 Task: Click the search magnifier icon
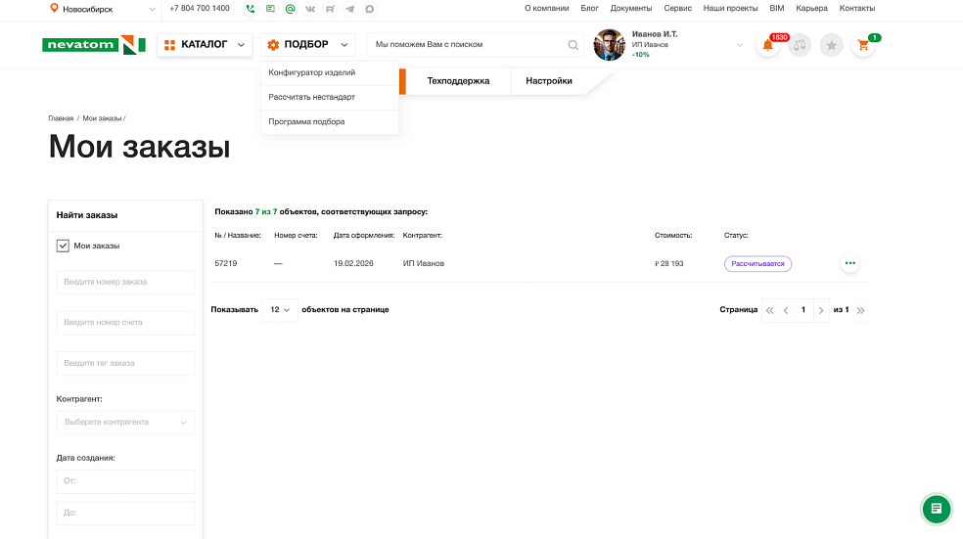click(573, 45)
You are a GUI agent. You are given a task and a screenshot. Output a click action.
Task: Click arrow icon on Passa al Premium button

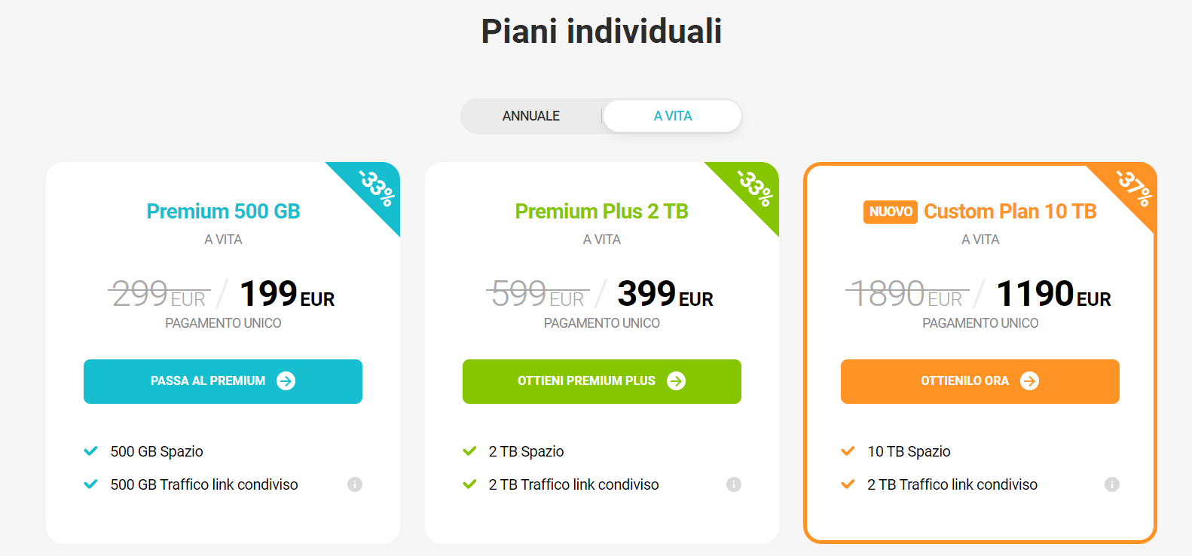click(x=286, y=381)
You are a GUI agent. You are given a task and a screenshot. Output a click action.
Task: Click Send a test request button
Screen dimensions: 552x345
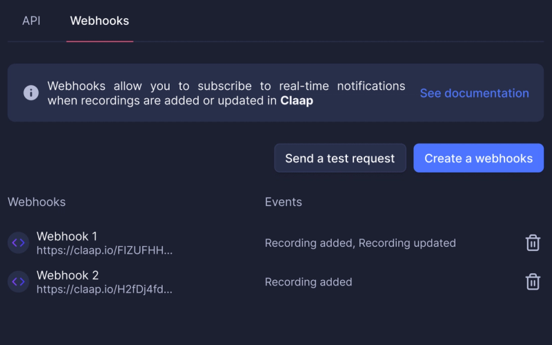(x=340, y=158)
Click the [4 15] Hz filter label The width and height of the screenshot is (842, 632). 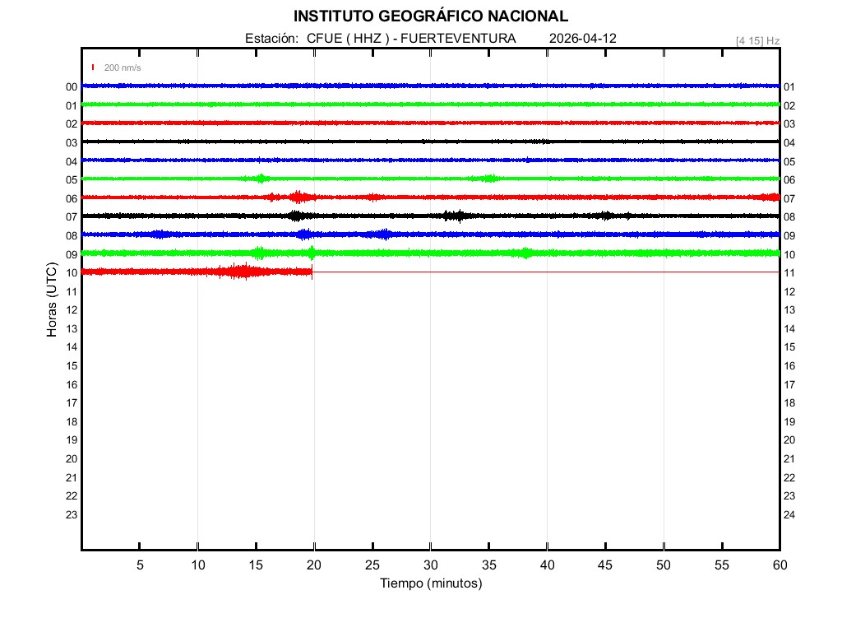click(757, 40)
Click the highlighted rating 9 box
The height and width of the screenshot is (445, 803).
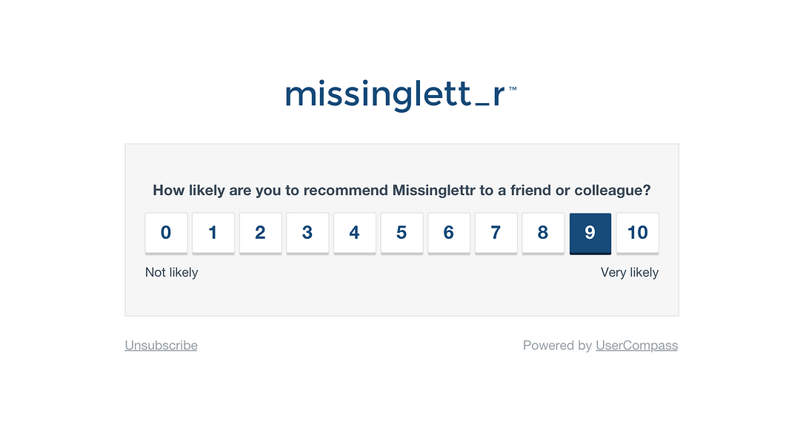[590, 233]
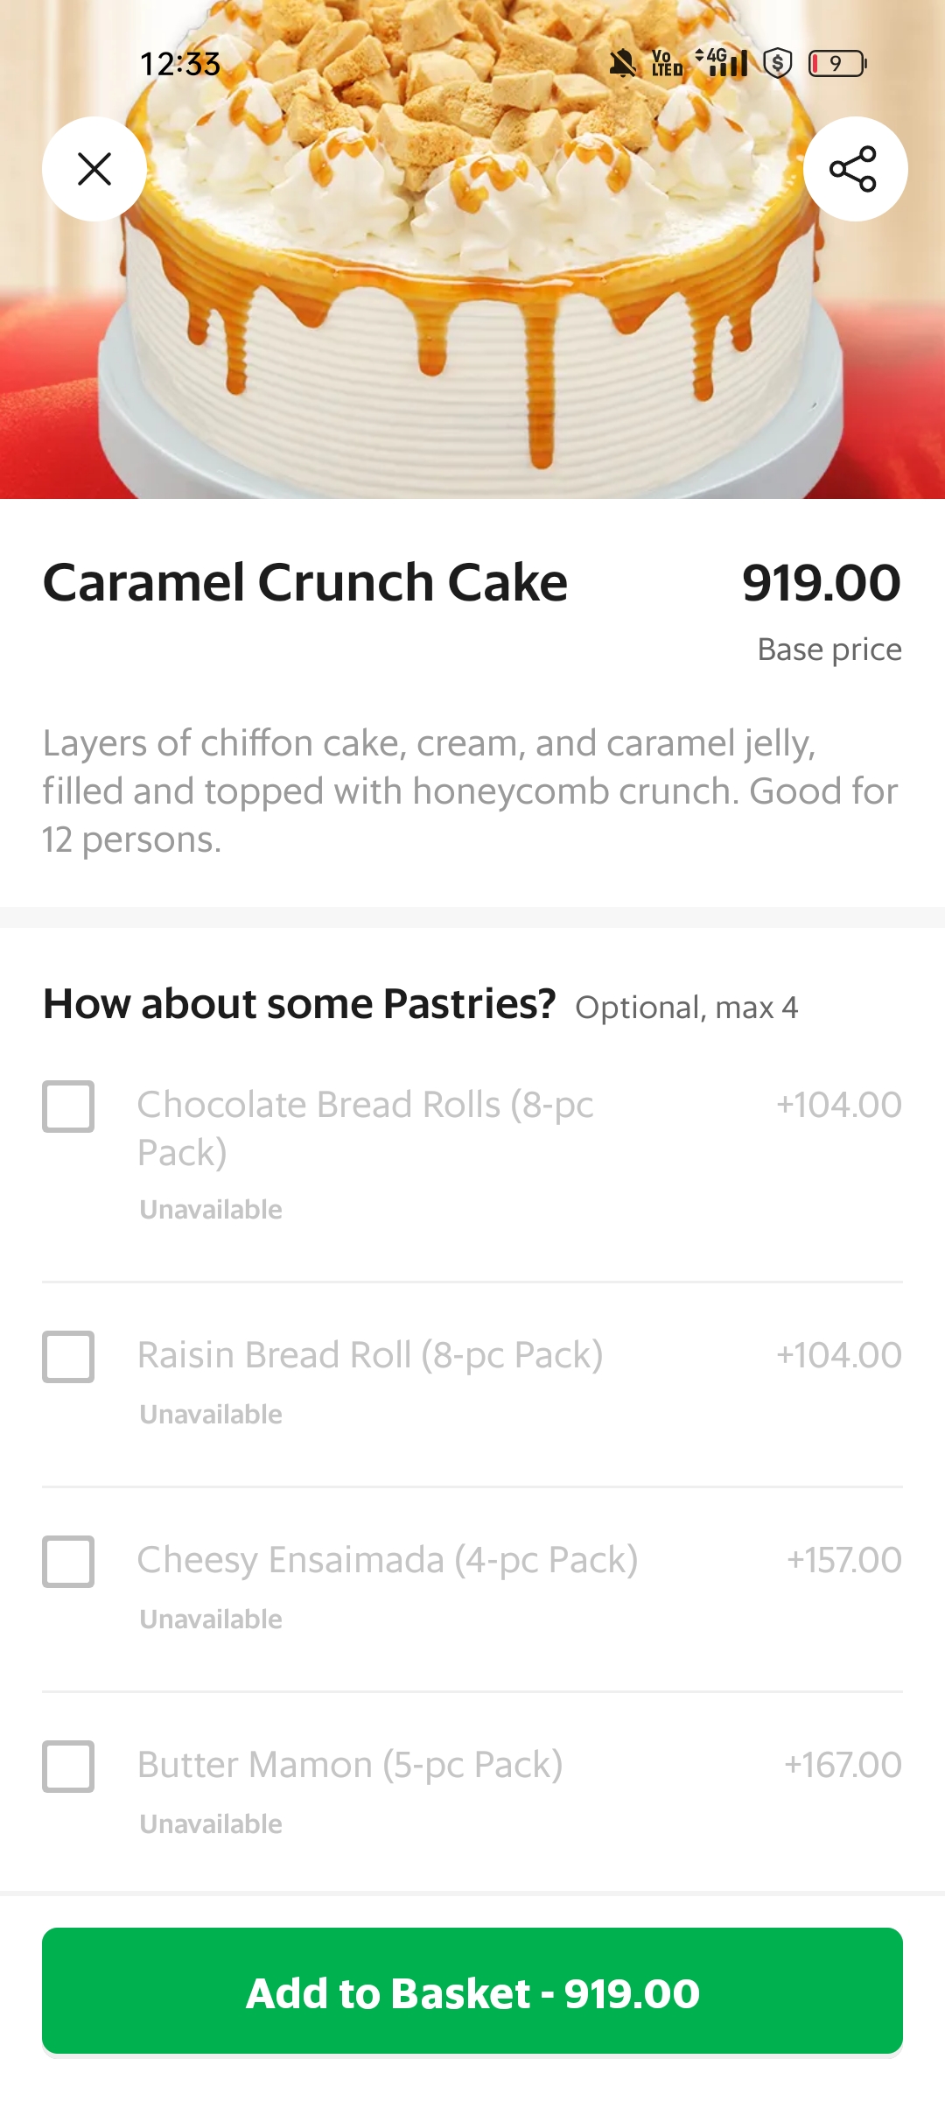The width and height of the screenshot is (945, 2101).
Task: Tap the cake description text
Action: point(471,791)
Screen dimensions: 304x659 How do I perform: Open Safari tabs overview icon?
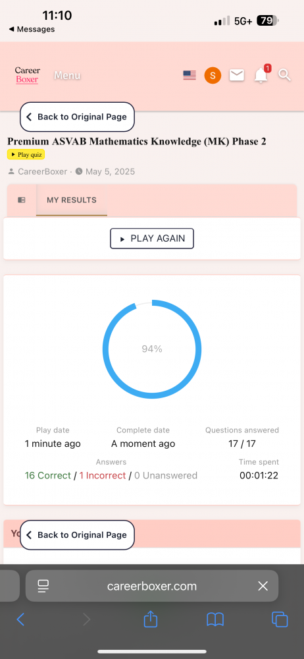280,619
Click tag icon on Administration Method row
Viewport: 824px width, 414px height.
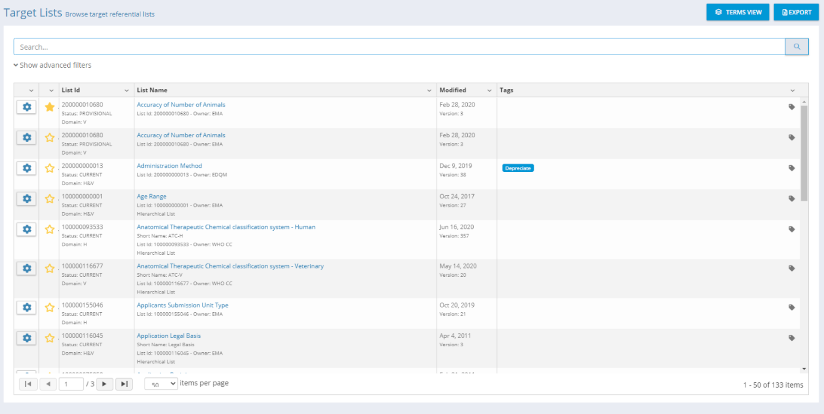791,168
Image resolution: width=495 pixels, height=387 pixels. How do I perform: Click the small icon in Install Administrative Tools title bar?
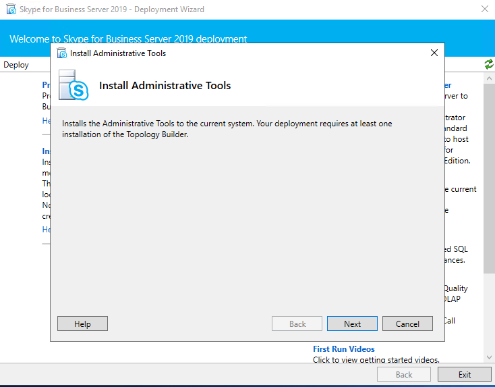coord(62,53)
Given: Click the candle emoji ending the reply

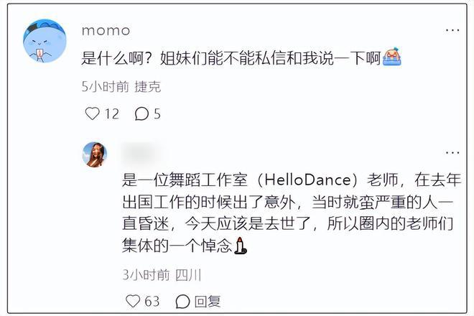Looking at the screenshot, I should pos(241,246).
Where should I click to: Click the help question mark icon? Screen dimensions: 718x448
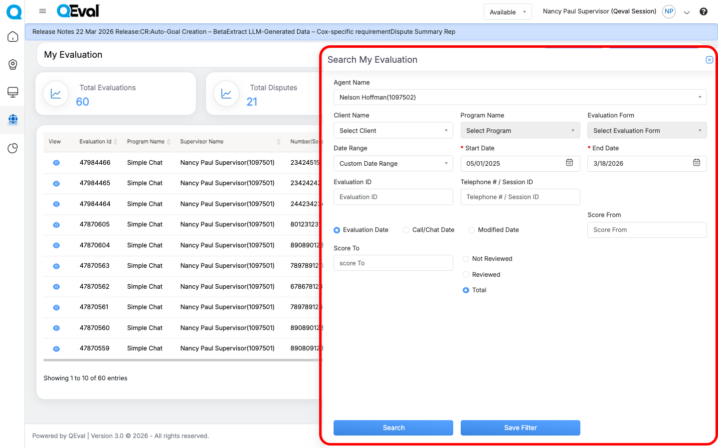point(703,11)
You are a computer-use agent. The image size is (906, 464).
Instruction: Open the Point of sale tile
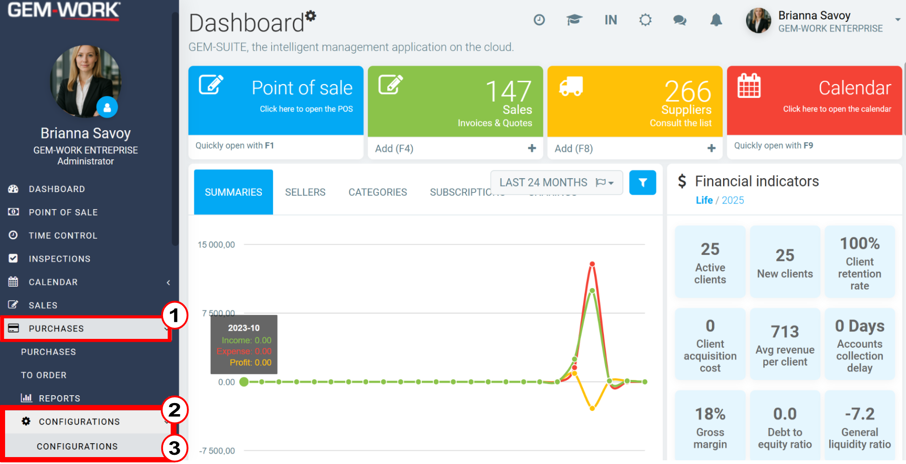(276, 101)
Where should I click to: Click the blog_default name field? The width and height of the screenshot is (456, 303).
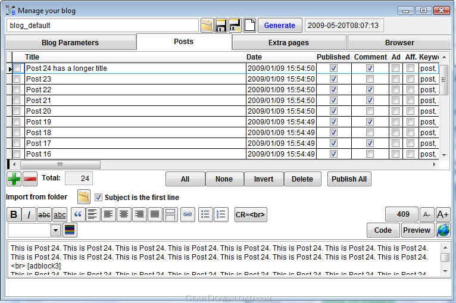[x=102, y=26]
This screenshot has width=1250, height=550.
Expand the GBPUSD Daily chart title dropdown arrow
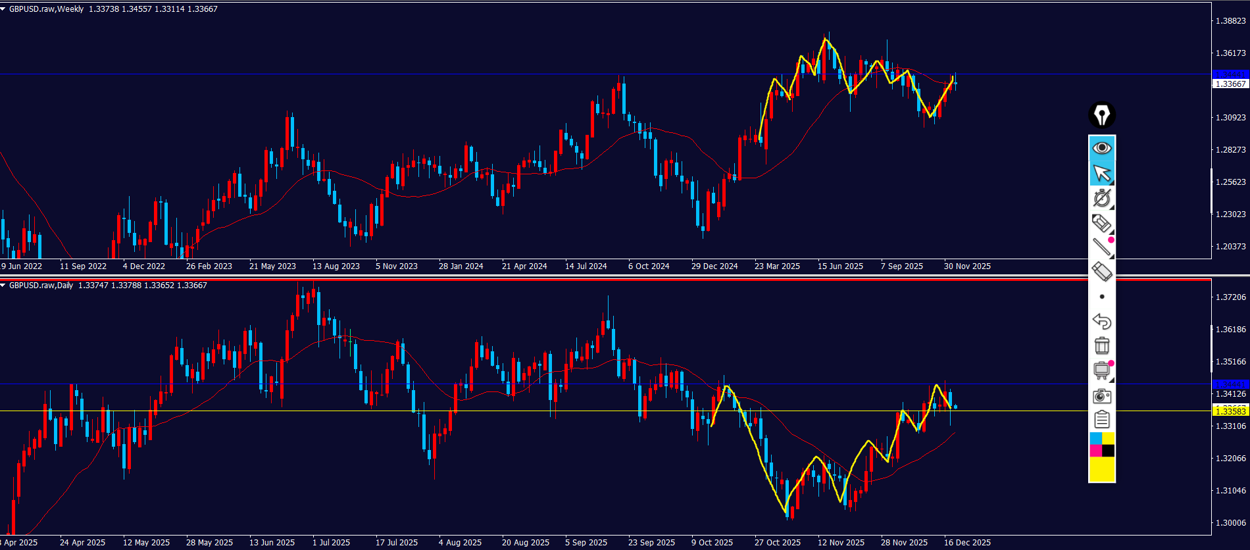pyautogui.click(x=3, y=286)
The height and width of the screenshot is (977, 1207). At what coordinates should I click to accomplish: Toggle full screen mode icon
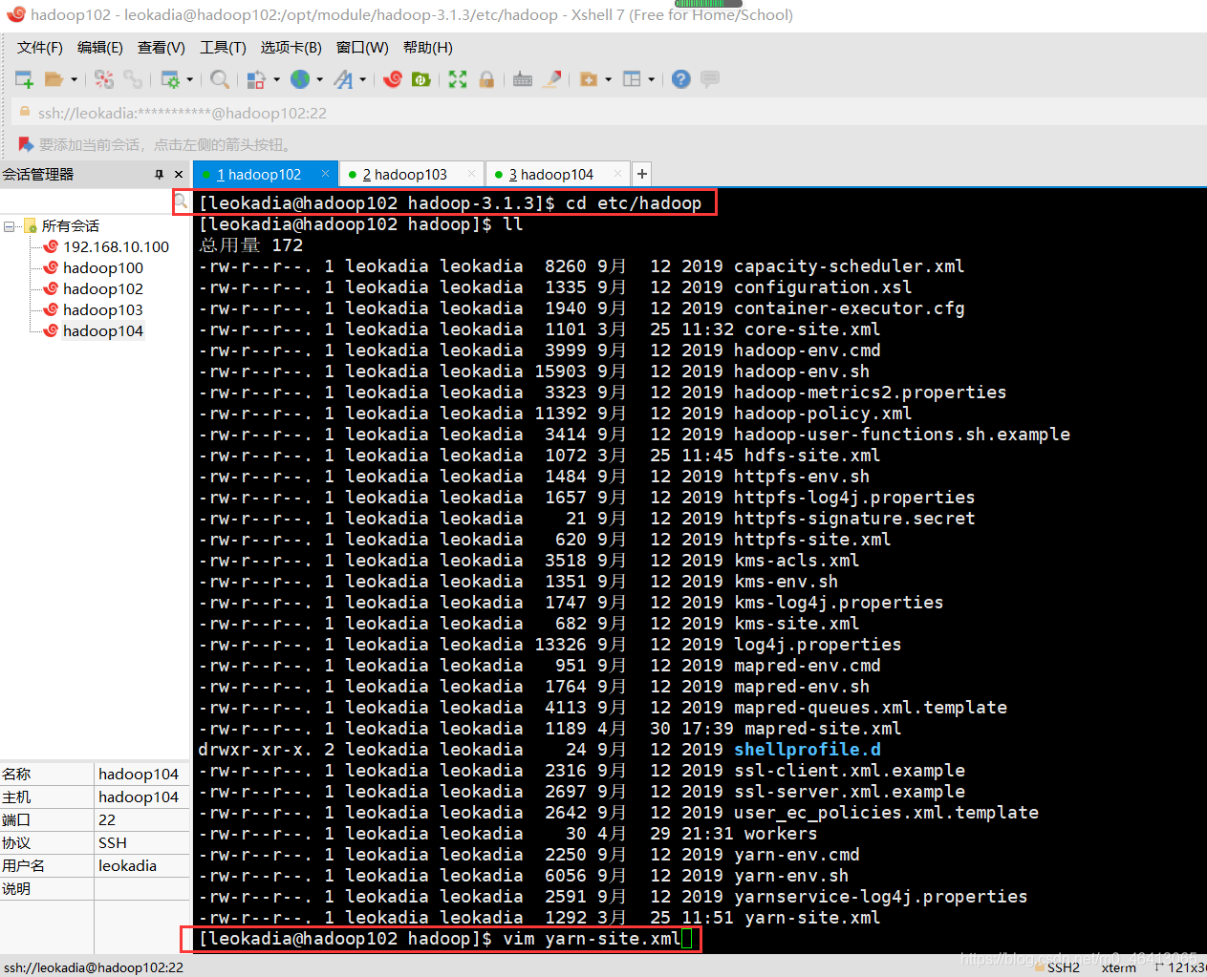tap(458, 79)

Description of the task ▸ Give back exactly the run of lines that opens the material above and ends at the line with "Task: Click Send a test request button". Omit the pictures.

Task response ▸
 Task: Click the search magnifier icon
click(573, 45)
You are a GUI agent. You are given a task and a screenshot. Output a click action.
Task: Click arrow icon on Passa al Premium button

click(x=286, y=381)
You are a GUI agent. You are given a task and a screenshot. Output a click action.
Task: Click Send a test request button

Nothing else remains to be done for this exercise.